A Look at Financial Highlights for 2022
By Caroline Mashia, VEC Chief Financial Officer
The year 2022 was one of multiple challenges for VEC. A range of interrelated national and even global forces came together to put significant pressure on our finances.
In 2022, the Co-op faced:
• Rising energy costs – Driven by a shortage of natural gas exacerbated by the war in Ukraine, power supply costs escalated to unprecedented levels during 2022. The energy we procure for distribution to our members represents over 40 percent of our annual operating budget. While our revenues increased $3.3 million over Fiscal Year 2021, the cost of energy increased $5.9 million over the same period.
• Inflationary pressures – Post-pandemic inflation peaked in 2022 at a 40-year record high of 9.1 percent. VEC faced increased costs in every aspect of our business from rising interest to increases for fuel, equipment, and the cost of subcontractors.
• Supply chain disruptions – a national shortage of materials needed for VEC to grow and maintain our electric system was, and continues to be, a significant challenge. The result has been a sharp increase in our cost to procure these materials. One example: severe shortages of key electrical equipment notably transformers – both pad mount and pole mount – has stymied our ability to promptly change or expand service for members. We expect these shortages to last well into this year.
• Severe weather – the co-op was not immune from severe weather events in 2022. Winter Storm Elliot struck the region just in time to cause significant system damages and multi-day outages around the Christmas holiday period. The severe wind and snow event caused VEC to incur approximately $1.7 million in damage costs. We worked closely with Vermont Emergency Management and officials from the Federal Emergency Management Agency (FEMA) to request a disaster declaration be authorized by the President, which was authorized March 20. VEC is now eligible to receive 75 percent federal reimbursement of eligible restoration costs.
Also on the financial front, in 2022 the Board of Directors authorized $1.65 million of member capital to be returned to our members. Member capital, sometimes called “patronage capital,” represents members’ share of earnings after the co-op pays operating expenses, and is a key characteristic of the cooperative model. On an annual basis, net operating earnings of the co-op are allocated to members based on the member’s energy billings of the same period. Each year, the Board of Directors determines whether the co-op is in a strong enough financial position to return a portion of this capital to our members.
While we faced significant financial challenges in 2022, our talented and committed team in departments across the co-op leapt into action, coming together to put mitigation measures into place to retain our financial strength without sacrificing reliability. Where possible, we reduced or postponed expenses to offset increased cost burdens. At the end of the year, our net operating results came in approximately $2 million less than budget. The good news is that we remain a fiscally strong organization and by contending with these challenges, we expect to emerge over the coming year in an even stronger financial position.

> **DATA UNDER STUDY**

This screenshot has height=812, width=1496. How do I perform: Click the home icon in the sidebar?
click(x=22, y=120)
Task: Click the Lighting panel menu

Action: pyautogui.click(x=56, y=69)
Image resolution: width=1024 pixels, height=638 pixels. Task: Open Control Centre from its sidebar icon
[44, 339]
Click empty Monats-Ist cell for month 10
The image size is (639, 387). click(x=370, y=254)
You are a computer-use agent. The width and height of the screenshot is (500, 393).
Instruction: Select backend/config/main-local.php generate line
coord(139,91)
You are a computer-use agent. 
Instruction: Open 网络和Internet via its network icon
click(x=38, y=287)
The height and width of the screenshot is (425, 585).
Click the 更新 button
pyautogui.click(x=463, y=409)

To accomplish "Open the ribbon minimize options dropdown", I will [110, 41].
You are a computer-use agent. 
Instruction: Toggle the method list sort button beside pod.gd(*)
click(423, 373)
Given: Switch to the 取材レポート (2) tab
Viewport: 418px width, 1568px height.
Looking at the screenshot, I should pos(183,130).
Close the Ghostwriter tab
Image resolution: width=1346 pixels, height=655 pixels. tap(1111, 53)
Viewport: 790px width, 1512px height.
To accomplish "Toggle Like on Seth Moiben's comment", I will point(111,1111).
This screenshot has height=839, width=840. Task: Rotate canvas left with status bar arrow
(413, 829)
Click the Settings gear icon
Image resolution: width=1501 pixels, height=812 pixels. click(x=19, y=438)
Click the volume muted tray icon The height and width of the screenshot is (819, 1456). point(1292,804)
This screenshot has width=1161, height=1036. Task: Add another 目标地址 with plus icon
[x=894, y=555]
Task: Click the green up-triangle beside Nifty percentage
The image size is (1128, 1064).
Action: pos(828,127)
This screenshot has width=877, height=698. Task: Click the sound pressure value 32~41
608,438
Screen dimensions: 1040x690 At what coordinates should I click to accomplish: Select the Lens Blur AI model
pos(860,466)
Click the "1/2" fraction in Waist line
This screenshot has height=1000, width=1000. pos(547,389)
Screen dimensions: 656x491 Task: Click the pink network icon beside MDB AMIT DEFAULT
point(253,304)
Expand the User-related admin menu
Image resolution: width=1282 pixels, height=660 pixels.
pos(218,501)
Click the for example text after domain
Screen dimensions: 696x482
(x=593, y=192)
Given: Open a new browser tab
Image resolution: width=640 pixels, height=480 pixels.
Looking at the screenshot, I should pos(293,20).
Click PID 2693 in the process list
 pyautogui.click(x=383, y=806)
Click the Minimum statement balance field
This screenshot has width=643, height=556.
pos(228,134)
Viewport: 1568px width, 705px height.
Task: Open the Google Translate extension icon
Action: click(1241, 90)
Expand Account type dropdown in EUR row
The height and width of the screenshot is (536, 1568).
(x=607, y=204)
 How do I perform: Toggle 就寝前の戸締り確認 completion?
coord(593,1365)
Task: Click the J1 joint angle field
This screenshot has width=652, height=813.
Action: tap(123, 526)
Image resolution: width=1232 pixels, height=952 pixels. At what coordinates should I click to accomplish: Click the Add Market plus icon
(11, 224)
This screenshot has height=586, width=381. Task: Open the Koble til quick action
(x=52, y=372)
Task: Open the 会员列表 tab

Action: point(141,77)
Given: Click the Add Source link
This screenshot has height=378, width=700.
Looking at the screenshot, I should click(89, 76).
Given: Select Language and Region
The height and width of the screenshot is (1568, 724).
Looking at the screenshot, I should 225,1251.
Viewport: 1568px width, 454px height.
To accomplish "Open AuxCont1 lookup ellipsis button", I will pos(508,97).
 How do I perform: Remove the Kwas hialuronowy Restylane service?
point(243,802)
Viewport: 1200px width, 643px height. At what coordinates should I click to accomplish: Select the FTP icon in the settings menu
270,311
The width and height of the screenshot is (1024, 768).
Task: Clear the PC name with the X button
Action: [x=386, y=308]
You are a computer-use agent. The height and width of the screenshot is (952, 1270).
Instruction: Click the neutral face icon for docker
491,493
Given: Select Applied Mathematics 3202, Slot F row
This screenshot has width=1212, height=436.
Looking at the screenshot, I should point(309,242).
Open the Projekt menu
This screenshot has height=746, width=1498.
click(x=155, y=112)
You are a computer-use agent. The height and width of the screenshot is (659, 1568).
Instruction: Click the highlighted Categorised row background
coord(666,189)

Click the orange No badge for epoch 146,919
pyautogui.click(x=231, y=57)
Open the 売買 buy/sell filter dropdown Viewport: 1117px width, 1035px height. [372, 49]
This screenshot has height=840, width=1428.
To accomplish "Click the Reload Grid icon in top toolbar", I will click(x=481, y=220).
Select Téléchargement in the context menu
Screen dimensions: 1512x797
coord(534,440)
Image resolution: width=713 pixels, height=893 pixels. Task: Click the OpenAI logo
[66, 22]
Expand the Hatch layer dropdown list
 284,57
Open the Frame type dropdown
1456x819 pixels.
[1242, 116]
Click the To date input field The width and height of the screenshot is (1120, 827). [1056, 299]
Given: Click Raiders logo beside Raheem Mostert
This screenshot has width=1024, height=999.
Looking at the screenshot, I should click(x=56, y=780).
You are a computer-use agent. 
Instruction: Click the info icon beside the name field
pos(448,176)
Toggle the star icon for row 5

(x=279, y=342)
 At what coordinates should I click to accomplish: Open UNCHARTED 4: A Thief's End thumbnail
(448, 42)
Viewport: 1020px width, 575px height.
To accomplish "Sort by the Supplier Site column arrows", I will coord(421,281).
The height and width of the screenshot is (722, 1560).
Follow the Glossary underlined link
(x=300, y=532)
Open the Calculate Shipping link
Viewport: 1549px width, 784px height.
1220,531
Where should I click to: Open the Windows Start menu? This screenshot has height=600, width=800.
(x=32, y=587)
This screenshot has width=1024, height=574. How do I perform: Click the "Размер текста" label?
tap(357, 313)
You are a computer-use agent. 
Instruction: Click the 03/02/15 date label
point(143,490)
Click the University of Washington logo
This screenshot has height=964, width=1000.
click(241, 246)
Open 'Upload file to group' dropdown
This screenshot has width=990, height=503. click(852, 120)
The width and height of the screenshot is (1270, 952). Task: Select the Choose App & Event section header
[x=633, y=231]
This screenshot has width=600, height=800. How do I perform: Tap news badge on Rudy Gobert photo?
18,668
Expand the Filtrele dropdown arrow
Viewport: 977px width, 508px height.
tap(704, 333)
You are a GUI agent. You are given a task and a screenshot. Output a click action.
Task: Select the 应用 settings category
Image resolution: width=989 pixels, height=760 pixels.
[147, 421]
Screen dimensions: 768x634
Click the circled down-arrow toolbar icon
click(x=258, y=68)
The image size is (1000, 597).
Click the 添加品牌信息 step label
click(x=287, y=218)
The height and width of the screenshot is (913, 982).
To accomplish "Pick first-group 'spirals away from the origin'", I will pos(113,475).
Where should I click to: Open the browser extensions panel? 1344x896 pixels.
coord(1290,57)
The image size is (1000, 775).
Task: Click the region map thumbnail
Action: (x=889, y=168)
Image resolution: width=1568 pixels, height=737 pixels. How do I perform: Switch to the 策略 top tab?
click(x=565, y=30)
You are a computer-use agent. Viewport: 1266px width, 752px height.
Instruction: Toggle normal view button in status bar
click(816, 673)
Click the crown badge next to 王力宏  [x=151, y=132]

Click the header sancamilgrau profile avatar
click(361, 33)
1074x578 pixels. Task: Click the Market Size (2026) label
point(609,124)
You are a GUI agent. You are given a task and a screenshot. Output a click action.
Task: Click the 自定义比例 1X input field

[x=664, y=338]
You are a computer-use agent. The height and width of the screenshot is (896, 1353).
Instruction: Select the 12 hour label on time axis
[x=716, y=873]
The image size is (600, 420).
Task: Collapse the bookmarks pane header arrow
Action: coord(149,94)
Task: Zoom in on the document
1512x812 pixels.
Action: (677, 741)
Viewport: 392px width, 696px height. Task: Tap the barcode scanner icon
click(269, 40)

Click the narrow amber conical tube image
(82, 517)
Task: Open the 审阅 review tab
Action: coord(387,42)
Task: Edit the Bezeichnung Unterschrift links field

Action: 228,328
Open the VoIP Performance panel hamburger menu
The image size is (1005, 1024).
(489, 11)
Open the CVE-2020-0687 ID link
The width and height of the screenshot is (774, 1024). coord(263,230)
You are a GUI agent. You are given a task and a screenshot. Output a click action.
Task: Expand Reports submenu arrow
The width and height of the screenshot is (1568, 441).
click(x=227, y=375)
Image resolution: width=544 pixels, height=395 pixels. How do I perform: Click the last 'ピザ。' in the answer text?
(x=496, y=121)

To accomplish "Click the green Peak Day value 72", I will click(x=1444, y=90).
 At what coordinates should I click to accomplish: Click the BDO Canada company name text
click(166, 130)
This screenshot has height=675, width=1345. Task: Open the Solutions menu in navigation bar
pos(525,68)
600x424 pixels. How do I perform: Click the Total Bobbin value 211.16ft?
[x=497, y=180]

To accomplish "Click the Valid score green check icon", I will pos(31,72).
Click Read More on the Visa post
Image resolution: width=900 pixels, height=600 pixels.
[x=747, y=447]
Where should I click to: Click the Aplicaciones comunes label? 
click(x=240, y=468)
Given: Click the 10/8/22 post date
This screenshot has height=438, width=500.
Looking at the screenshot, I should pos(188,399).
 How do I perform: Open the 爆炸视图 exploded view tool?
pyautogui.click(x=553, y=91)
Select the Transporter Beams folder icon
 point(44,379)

> **ASSIGNMENT 1**
From the 2022 financial highlights, reproduce the passage that opens with the words containing "Also on the" and closes with "capital to our members.".
> **ASSIGNMENT 2**
According to the 2022 financial highlights, what percentage of eligible restoration costs is VEC now eligible to receive as federal reimbursement?

> **WRITTEN REPLY 1**
Also on the financial front, in 2022 the Board of Directors authorized $1.65 million of member capital to be returned to our members. Member capital, sometimes called “patronage capital,” represents members’ share of earnings after the co-op pays operating expenses, and is a key characteristic of the cooperative model. On an annual basis, net operating earnings of the co-op are allocated to members based on the member’s energy billings of the same period. Each year, the Board of Directors determines whether the co-op is in a strong enough financial position to return a portion of this capital to our members.

> **WRITTEN REPLY 2**
75 percent